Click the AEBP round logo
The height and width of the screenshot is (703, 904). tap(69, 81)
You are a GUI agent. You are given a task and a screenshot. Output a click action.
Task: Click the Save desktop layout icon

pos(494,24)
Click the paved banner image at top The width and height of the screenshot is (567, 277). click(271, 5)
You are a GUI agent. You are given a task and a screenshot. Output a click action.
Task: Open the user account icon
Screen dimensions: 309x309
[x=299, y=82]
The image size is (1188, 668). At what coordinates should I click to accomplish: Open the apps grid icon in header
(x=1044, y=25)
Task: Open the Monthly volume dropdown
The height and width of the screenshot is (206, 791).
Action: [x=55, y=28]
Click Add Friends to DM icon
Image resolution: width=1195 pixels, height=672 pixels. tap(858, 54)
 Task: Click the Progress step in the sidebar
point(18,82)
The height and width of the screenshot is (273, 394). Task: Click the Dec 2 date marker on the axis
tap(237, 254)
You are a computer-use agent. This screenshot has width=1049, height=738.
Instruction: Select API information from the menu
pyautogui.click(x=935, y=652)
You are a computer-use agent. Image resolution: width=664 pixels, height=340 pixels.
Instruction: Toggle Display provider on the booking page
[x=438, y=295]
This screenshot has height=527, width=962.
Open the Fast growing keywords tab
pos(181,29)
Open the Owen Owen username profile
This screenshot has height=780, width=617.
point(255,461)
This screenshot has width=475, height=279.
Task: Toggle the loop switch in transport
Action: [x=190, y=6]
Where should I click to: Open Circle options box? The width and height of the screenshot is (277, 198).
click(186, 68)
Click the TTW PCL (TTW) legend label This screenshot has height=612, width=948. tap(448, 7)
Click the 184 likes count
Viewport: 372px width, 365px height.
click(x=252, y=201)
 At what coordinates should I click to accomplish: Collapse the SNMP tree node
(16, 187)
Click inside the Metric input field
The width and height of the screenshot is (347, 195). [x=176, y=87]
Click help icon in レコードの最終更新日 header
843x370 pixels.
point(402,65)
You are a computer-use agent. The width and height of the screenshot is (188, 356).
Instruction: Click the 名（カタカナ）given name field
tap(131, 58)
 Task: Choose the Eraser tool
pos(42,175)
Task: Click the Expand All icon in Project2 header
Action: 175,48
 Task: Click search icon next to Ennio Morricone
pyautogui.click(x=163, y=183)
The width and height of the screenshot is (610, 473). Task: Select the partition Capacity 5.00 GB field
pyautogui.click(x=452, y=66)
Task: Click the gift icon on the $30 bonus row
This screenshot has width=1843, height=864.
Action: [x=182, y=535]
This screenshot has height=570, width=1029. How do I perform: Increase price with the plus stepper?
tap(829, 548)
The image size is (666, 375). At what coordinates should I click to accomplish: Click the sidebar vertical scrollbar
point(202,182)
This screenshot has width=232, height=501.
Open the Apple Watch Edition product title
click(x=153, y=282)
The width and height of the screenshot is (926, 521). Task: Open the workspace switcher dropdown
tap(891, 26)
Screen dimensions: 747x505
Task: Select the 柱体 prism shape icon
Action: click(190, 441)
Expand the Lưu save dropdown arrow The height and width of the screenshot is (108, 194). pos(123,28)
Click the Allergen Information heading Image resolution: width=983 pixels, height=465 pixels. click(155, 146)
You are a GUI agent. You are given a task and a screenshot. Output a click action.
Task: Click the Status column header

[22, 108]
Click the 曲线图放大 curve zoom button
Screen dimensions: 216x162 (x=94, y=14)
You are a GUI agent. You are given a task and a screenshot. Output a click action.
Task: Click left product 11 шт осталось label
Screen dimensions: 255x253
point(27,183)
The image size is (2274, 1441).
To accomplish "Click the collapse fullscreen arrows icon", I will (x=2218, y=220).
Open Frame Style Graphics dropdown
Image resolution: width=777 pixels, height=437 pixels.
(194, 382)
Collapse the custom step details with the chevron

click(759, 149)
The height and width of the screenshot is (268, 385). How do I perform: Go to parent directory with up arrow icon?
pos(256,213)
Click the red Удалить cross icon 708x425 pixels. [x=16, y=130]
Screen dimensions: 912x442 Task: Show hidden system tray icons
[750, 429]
****************************************
> To be done: Transcribe the material exactly, everything from the line containing "Task: Click search" down to the line containing "Click the red", both of those lines included.

> Solved problem:
 Task: Click search icon next to Ennio Morricone
pyautogui.click(x=163, y=183)
The width and height of the screenshot is (610, 473). Task: Select the partition Capacity 5.00 GB field
pyautogui.click(x=452, y=66)
Task: Click the gift icon on the $30 bonus row
This screenshot has width=1843, height=864.
Action: [x=182, y=535]
This screenshot has height=570, width=1029. How do I perform: Increase price with the plus stepper?
tap(829, 548)
The image size is (666, 375). At what coordinates should I click to accomplish: Click the sidebar vertical scrollbar
point(202,182)
This screenshot has width=232, height=501.
Open the Apple Watch Edition product title
click(x=153, y=282)
The width and height of the screenshot is (926, 521). Task: Open the workspace switcher dropdown
tap(891, 26)
Screen dimensions: 747x505
Task: Select the 柱体 prism shape icon
Action: click(190, 441)
Expand the Lưu save dropdown arrow The height and width of the screenshot is (108, 194). pos(123,28)
Click the Allergen Information heading Image resolution: width=983 pixels, height=465 pixels. click(155, 146)
You are a GUI agent. You are given a task and a screenshot. Output a click action.
Task: Click the Status column header

[22, 108]
Click the 曲线图放大 curve zoom button
Screen dimensions: 216x162 (x=94, y=14)
You are a GUI agent. You are given a task and a screenshot. Output a click action.
Task: Click left product 11 шт осталось label
Screen dimensions: 255x253
point(27,183)
The image size is (2274, 1441).
To accomplish "Click the collapse fullscreen arrows icon", I will (x=2218, y=220).
Open Frame Style Graphics dropdown
Image resolution: width=777 pixels, height=437 pixels.
(194, 382)
Collapse the custom step details with the chevron

click(759, 149)
The height and width of the screenshot is (268, 385). How do I perform: Go to parent directory with up arrow icon?
pos(256,213)
Click the red Удалить cross icon 708x425 pixels. [x=16, y=130]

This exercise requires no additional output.